Figure 1.

Inhibition by GD2-specific mAb 3F8 of GD2(+) human melanoma cell line growth. (A and B) HTB63 cells were seeded in flat bottom 96-well plates (3 × 10³/well) and incubated with the indicated concentrations of mAb 3F8. mAb HO-1 was used as an isotype matched control (Ctrl). Following an up to 72 h incubation at 37°C in a 5% CO₂ atmosphere, cell growth inhibition was determined by Cell Counting Kit-8 (CCK-8) assay (A) (left panel). Cell density and morphology of HTB63 cells were monitored under a bright field light microscope.

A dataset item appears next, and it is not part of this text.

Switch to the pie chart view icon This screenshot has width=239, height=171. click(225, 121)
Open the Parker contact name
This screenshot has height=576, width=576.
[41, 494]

Representative results of HTB63 cells treated with the mAb 3F8 or the isotype matched control mAb HO-1 (Ctrl) following an incubation at indicated times at 37°C in a 5% CO₂ atmosphere are shown. Magnification is indicated (A) (right panel). (C) Thirteen human melanoma cell lines were incubated with mAb 3F8 (20 μg/ml). Following an up to 72 h incubation at 37°C in a 5% CO₂ atmosphere, cell growth inhibition was determined by CCK-8 assay. Expression levels of GD2, defined as geometric mean (G.M.) fluorescence intensity of mAb 3F8 on the human melanoma cell lines tested (data not shown), was correlated with % of growth inhibition. R² value as determined by the two order polynomial regression is indicated. The results presented are representative of those obtained in at least two independent experiments. (D) HTB63 cells were incubated with a mixture of mAb 3F8 (30 μg/ml) and anti-id mAb A1G4 (30 μg/ml). A mixture of mAb 3F8 and mAb MK2–23 (30 μg/ml) was used as a specificity control (Ctrl). Following an up to 48 h incubation at 37°C in a 5% CO₂ atmosphere, cell growth inhibition was determined by CCK-8 assay. Data are expressed as mean ± standard deviations (SD) of the results obtained in three independent experiments.